Car comme tout pompier, Arnaud sort sur les interventions qui s’avèrent en grande majorité des sorties  de secours routier. « Nous avons un système d’alerte qui tient compte de notre disponibilité, explique Arnaud. En moyenne je suis appelé 5 à 6 fois par mois, la caserne est à 100 mètres de la pharmacie. » Humainement, ces interventions peuvent se révéler difficiles comme dans les cas de suicides avec une arme à feu ou pour une désincarcération. « C’est effectivement parfois compliqué, reconnait Arnaud avec modestie. Heureusement, nous sommes soudés entre pompiers car souvent nous sommes les premiers sur les lieux. Il faut parfois trente minutes au Samu pour arriver. Du coup, les liens entre nous sont très forts. C’est une des raisons qui fait qu’on aime cette mission de pompier volontaire. »

 

Il y a parfois des moments plus particuliers, Arnaud se souvient ainsi d’une énorme tempête de grêle en 2013. Les pompiers étaient alors intervenus des dizaines de fois pour placer des bâches sur les toits des maisons avec la grande échelle. « Etre pompier m’aide aussi dans mon métier de pharmacien, reconnait-il.
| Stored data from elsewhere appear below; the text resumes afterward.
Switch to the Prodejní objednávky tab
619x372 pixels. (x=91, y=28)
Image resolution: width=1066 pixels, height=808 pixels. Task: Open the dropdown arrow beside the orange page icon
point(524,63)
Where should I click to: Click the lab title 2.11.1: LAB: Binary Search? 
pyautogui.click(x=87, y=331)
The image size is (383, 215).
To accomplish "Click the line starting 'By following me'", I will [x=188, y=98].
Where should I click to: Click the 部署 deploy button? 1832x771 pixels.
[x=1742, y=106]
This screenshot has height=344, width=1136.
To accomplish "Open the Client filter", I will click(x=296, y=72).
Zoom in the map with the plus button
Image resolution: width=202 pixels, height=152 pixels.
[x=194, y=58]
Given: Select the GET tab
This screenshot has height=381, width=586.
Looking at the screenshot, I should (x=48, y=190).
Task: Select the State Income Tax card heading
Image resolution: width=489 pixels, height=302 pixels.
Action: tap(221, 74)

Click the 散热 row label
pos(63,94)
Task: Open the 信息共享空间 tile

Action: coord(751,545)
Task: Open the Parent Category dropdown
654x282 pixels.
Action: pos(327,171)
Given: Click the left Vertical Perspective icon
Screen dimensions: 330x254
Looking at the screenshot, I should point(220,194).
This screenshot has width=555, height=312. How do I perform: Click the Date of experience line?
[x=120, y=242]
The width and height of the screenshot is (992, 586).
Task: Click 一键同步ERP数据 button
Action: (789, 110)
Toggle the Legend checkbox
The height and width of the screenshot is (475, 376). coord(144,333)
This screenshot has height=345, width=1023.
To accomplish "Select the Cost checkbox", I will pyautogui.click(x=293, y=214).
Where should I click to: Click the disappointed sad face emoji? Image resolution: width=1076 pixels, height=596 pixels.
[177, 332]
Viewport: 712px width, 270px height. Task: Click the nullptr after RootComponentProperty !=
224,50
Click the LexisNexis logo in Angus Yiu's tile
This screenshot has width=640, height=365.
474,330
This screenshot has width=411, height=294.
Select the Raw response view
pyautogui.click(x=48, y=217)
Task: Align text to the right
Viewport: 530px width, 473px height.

J’ai eu de bonnes formations complémentaires sur la gestion des risques et je pense maintenant avoir de meilleurs réflexes pour assurer le bon geste si un patient à un problème et qu’il vient en urgence à la pharmacie. »

 

 

Quand on lui demande ce qu’il faut pour faire un bon pharmacien sapeur pompier, Arnaud parle de motivation et du soucis des autres. Les aptitudes physiques ne sont pas un frein et il encourage tous ses confrères à rejoindre les pompiers de chez eux. « Si on accepte de donner un peu de son temps, il y a de la place pour tous et les volontaires sont toujours les bienvenus », conclut-il.